In [1]:
import spacy
import pandas
from collections import Counter
from heapq import nlargest
nlp = spacy.load('en_core_web_sm')

In [2]:
rd = pandas.read_csv('preprossecedData.csv')
products = rd['name'].unique()

The function below is mostly based on the spaCy summarization algorithm in https://medium.com/analytics-vidhya/text-summarization-using-spacy-ca4867c6b744.

It takes a product name as an argument, then combines all reviews about that product into one text, and the sentences in this text are used to produce the summary.

The weight of each sentence is determined by the sum of the normalized frequencies of the words in that sentence.

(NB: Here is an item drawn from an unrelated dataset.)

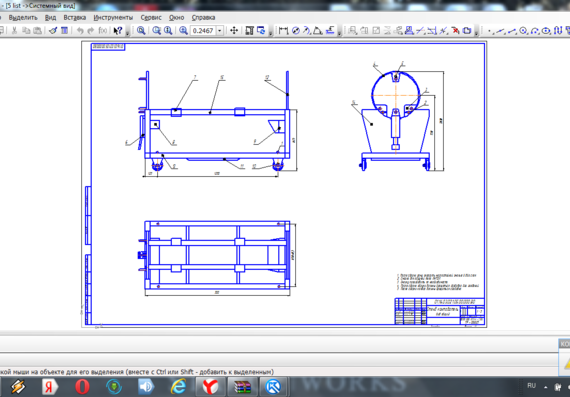
Task: Click the zoom-in plus magnifier icon
Action: pyautogui.click(x=183, y=31)
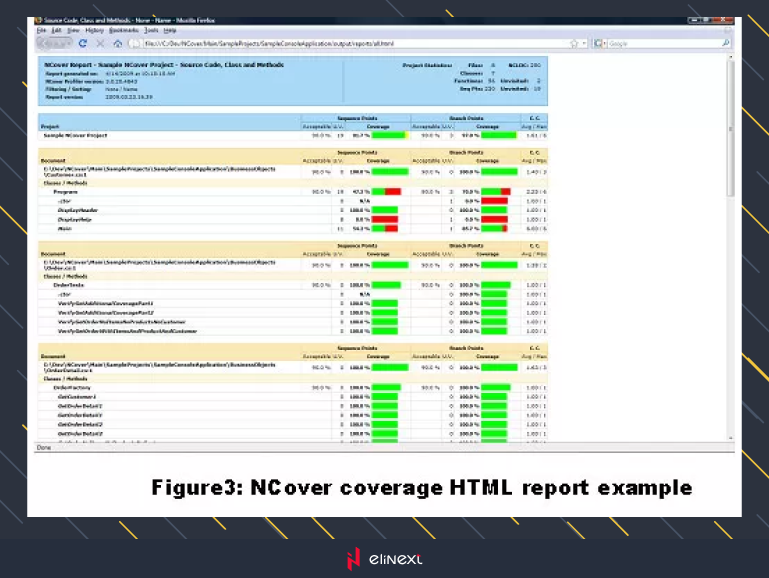Click the bookmark star in the address bar

[x=574, y=44]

The normalized frequency of each word is its frequency in the text, divided by the frequency of the most common word.

In [3]:
def summarize(product):
    df = rd[rd['name'] == product]
    reviewText = df['text'].str.cat(sep=' ')
    reviewDoc = nlp(reviewText)
    pos_tag = ['PROPN', 'ADJ', 'NOUN', 'VERB']
    words = [ token.text for token in reviewDoc if token.is_stop != True and token.is_punct != True and token.pos_ in pos_tag]
    freq_word = Counter(words)
    max_freq = freq_word.most_common(1)[0][1]
    for word in freq_word.keys():
        freq_word[word] = (freq_word[word]/max_freq)
    sent_strength = {}
    for sent in reviewDoc.sents:
        for word in sent:
            if word.text in freq_word.keys():
                if sent in sent_strength.keys():
                    sent_strength[sent] += freq_word[word.text]
                else:
                    sent_strength[sent] = freq_word[word.text]
    important_sents = nlargest(3, sent_strength, key=sent_strength.get)
    final_sentences = [ w.text for w in important_sents ]
    summary = ' '.join(final_sentences)
    return summary

In [4]:
summarize(products[0])

"My roommates stole them all and never complained! great price and long lasting same as above batteries, great price and long lasting and appreciate quality and great price these are the only AA batteries i buy now, great price and outlasts any of the batteries from the big box stores I haven't tested them to compare to other brands, but the Amazon batteries are a great price and great packaging. I never use amazon batteries before,but I love it, It's good for the price,it last just as long as duracell batteries, and the design of the batteries is just cute Pros: You can get a LOT of batteries for a very cheap price!Cons: Batteries do not last very long at ALL!I don't mind changing out batteries on something I use constantly since I got the hundred back, but it can get a little annoying doing it once a week. I will never buy batteries from anywhere else Good batteries, just as great as name brand but for a cheaper price Good batteries, the humble packaging makes them cheaper than other

With the current definition of the summarize function, some of the weighed sentences are too long. This is a weakness of using the spaCy dependency parser for setting sentence boundaries within the text containing all reviews of the product.

A possible solution to this problem is to use rule based sentence segmentation instead of spaCy's default segmentation technique.